Verilen metin:

———

Skip to main content

Türkiye: Kanun Taslağı LGBT Kişileri Hapisle Tehdit Ediyor

Hükümet, Taslak Düzenlemeleri Geri Çekmeli

Aktivistler, LGBT’leri hedef alan hükümler içeren ve basına sızan 11. Yargı Reformu’na karşı 28 Ekim 2025’te İstanbul’da düzenlenen bir basın toplantısında, üzerinde “11. Yargı Paketine Hayır” yazan bir pankart taşıyor. © 2025 Ra Yavuz

(İstanbul, 29 Ekim 2025) – İnsan Hakları İzleme Örgütü (Human Rights Watch) bugün yaptığı açıklamada, hükümet tarafından hazırlanan bir kanun taslağının Türkiye’de lezbiyen, gey, biseksüel ve trans (LGBT) kişiler hakkında cezai takibat başlatılmasının önünü açacağını ve bunun son yıllarda insan hakları alanında yaşanan gerilemeler arasında en kaygı vericilerden biri olduğunu belirtti. Söz konusu kanun taslağı derhal geri çekilmeli.

———

Alıştırma açıklaması:
LGBT kişilere yönelik kanun taslağıyla ilgili haberde "Hükümet, Taslak Düzenlemeleri" sözlerinin geçtiği yerden başlayın ve "derhal geri çekilmeli." sözlerinden sonra durarak o kısmı harfi harfine yeniden yazın. Aşağıdaki öğeler bu metinden değil, başka bir kaynaktan alınmıştır.

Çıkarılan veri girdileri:

———

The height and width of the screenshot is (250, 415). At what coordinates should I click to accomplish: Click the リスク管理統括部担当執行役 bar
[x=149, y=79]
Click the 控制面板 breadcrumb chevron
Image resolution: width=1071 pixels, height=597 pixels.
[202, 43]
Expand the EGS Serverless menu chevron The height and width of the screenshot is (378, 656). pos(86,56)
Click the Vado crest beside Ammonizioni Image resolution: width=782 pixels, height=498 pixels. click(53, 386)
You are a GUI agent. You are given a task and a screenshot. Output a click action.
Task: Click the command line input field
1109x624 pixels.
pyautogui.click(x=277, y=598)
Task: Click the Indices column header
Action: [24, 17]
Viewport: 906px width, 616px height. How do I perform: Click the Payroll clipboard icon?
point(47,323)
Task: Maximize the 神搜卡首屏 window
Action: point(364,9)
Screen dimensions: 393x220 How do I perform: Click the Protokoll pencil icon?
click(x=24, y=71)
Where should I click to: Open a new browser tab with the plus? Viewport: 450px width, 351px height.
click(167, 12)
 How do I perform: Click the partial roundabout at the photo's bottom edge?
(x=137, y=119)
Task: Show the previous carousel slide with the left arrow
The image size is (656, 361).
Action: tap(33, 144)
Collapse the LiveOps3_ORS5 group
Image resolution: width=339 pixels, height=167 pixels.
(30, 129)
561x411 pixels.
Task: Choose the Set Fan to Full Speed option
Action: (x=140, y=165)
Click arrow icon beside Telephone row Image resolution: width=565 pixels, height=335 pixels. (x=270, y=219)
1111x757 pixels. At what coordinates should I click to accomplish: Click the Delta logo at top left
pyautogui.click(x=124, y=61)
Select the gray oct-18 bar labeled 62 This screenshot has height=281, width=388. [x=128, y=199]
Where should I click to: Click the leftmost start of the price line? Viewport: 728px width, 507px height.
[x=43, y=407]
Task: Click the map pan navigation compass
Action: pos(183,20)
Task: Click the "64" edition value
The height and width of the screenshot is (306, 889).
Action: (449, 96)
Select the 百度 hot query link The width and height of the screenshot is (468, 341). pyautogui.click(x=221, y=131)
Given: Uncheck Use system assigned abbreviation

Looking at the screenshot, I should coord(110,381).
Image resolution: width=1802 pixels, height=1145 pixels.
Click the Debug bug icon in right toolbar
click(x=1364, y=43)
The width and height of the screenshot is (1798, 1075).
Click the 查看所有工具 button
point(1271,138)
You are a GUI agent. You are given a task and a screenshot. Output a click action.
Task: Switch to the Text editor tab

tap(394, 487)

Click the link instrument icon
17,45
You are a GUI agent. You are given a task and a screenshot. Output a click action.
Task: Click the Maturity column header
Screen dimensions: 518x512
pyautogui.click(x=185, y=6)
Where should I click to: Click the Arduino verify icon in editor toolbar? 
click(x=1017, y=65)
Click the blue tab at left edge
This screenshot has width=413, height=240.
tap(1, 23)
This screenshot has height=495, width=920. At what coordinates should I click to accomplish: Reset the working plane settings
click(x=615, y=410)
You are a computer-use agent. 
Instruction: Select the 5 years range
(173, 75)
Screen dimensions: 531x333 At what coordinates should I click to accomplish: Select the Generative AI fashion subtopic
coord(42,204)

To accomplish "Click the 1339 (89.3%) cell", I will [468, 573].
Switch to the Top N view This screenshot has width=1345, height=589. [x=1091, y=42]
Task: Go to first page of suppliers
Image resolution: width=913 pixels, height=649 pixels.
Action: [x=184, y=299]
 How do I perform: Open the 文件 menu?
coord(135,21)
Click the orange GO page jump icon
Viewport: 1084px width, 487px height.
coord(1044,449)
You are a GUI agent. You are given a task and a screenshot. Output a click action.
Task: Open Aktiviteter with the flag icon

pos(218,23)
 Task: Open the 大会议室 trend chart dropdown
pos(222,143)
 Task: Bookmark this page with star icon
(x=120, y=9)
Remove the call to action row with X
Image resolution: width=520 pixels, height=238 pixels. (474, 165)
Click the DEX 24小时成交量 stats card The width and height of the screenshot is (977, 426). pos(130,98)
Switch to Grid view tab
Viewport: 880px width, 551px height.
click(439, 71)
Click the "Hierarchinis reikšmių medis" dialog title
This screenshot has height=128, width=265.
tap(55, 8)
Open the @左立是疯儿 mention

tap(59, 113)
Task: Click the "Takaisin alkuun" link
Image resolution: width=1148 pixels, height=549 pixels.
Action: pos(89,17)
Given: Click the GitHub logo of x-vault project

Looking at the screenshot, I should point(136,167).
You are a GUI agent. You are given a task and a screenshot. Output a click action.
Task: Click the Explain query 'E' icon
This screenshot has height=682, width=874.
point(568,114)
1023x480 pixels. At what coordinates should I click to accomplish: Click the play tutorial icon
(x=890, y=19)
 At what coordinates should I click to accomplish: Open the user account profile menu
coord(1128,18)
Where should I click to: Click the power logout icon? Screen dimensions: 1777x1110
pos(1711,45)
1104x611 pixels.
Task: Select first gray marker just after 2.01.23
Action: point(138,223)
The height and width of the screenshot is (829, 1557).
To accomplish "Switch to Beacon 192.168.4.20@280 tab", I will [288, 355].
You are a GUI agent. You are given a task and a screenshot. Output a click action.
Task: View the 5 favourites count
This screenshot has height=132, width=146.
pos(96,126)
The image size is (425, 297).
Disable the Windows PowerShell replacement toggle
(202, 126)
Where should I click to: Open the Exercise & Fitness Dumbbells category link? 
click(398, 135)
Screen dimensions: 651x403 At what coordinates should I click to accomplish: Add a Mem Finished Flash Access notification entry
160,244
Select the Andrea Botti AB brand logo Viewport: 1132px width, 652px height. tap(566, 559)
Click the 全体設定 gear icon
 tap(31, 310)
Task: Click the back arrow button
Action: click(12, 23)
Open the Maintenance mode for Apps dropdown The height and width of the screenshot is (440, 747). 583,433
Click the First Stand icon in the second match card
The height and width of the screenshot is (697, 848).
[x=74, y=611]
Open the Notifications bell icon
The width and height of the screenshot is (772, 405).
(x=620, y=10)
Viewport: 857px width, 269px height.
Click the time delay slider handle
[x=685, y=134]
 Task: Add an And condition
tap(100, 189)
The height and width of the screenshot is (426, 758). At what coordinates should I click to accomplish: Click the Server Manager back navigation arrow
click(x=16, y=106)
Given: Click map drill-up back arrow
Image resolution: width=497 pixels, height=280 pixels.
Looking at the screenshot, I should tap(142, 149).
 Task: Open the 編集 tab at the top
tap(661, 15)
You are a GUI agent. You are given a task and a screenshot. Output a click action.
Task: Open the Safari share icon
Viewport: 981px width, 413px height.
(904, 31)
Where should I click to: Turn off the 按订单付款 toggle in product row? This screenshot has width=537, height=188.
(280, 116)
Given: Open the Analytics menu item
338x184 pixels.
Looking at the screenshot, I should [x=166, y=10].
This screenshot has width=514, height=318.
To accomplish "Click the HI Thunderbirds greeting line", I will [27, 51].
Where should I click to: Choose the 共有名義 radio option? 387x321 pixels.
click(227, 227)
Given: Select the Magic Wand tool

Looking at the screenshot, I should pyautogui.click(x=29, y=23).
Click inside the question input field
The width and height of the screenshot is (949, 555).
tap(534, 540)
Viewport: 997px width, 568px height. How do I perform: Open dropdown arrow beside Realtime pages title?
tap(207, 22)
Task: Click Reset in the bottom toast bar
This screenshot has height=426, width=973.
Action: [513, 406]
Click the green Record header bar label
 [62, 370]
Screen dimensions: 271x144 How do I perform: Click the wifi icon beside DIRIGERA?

———

Yazılı çözüm:
Hükümet, Taslak Düzenlemeleri Geri Çekmeli

Aktivistler, LGBT’leri hedef alan hükümler içeren ve basına sızan 11. Yargı Reformu’na karşı 28 Ekim 2025’te İstanbul’da düzenlenen bir basın toplantısında, üzerinde “11. Yargı Paketine Hayır” yazan bir pankart taşıyor. © 2025 Ra Yavuz

(İstanbul, 29 Ekim 2025) – İnsan Hakları İzleme Örgütü (Human Rights Watch) bugün yaptığı açıklamada, hükümet tarafından hazırlanan bir kanun taslağının Türkiye’de lezbiyen, gey, biseksüel ve trans (LGBT) kişiler hakkında cezai takibat başlatılmasının önünü açacağını ve bunun son yıllarda insan hakları alanında yaşanan gerilemeler arasında en kaygı vericilerden biri olduğunu belirtti. Söz konusu kanun taslağı derhal geri çekilmeli.